Glad you're with us.
IG report out tomorrow.
So I want to just reiterate a very important point here, and that is that the evidence that Hillary committed crimes is not in dispute.
Now the IG should set that foundation when they come out with their report tomorrow.
If they ignore it, they're not doing the American people a service because the American people aren't gonna come, you know, be able to cite 18 USC 793, the Espionage Act.
They're not gonna know what it means.
I bet you most people don't even understand what special access programming information is about.
Or I think they understand classified top secret and the lying of the Clintons probably obfuscated.
Well, it wasn't marked at the time.
We well, that was a lie, too.
Now the issue, and we'll get to this when we get back in our preview, is did they rig the investigation?
The short answer is next.
The details, the short answer is absolutely yes, the details are coming up next.
Finally, with respect to our recommendation to the Department of Justice.
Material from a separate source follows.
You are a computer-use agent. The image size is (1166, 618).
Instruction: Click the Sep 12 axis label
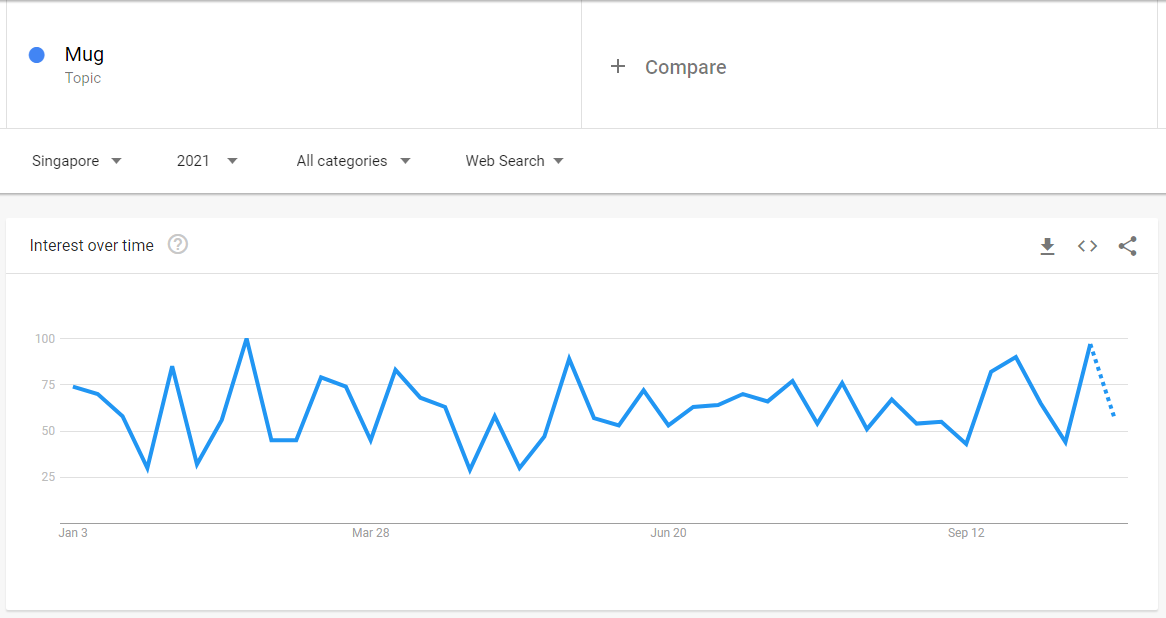(966, 533)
In our system, the prosecutors make the decisions about whether charges are appropriate based on evidence that the FBI helps collect.
Although we don't normally make public our recommendations to the prosecutors, we frequently make recommendations and engage in productive conversations with prosecutors about what resolution may be appropriate given the evidence.
In this case, given the importance of the matter, I think unusual transparency is in order.
Although there is evidence of potential violations of the statutes regarding the handling of classified information, our judgment is that no reasonable prosecutor would bring such a case.
Prosecutors necessarily weigh a number of factors before deciding whether to bring charges.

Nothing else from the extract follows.